**EXERCISE:**
Find the string "پژوهشی" in the data, and copy out each line that has it.

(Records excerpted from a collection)
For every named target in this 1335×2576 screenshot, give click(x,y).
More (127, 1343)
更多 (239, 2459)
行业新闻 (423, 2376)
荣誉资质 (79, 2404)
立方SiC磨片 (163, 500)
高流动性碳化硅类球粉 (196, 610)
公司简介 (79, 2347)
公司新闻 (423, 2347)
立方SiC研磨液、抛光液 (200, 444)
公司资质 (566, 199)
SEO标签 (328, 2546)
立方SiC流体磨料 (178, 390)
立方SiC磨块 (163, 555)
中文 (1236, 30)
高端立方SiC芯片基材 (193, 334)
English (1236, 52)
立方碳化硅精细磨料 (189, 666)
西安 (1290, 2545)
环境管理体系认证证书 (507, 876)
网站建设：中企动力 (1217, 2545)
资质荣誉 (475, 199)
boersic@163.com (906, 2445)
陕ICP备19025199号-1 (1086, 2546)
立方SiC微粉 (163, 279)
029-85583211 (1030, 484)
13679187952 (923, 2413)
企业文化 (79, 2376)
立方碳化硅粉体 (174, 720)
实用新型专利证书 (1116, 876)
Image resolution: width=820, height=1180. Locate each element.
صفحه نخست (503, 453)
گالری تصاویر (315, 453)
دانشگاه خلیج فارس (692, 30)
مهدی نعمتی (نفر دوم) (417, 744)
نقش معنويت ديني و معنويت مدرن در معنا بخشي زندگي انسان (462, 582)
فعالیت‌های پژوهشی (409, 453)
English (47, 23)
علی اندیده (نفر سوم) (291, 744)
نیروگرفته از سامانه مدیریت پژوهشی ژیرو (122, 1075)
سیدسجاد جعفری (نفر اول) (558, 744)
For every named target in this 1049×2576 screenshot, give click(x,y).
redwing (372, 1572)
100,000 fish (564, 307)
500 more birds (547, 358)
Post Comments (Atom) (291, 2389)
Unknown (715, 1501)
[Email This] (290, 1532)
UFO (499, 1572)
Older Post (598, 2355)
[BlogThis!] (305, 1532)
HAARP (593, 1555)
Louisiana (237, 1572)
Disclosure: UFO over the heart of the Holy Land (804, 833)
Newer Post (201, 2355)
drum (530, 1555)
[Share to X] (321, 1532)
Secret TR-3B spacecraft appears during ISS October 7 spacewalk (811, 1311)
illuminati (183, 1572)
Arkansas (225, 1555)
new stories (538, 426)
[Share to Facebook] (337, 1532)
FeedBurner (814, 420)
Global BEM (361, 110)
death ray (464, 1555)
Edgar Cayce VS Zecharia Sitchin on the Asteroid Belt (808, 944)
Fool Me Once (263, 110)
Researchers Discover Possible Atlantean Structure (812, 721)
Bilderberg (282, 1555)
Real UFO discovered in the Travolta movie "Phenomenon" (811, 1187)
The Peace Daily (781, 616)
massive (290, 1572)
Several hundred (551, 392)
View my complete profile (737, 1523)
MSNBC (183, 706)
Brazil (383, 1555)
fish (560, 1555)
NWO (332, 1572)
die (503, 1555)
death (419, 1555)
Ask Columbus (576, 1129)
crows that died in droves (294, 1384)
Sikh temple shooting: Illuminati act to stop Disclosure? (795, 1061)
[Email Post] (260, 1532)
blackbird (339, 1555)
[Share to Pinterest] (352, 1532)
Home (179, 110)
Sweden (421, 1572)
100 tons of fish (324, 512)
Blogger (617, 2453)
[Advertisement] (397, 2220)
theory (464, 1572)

**ANSWER SPACE:**
فعالیت‌های پژوهشی (409, 453)
نیروگرفته از سامانه مدیریت پژوهشی ژیرو (122, 1075)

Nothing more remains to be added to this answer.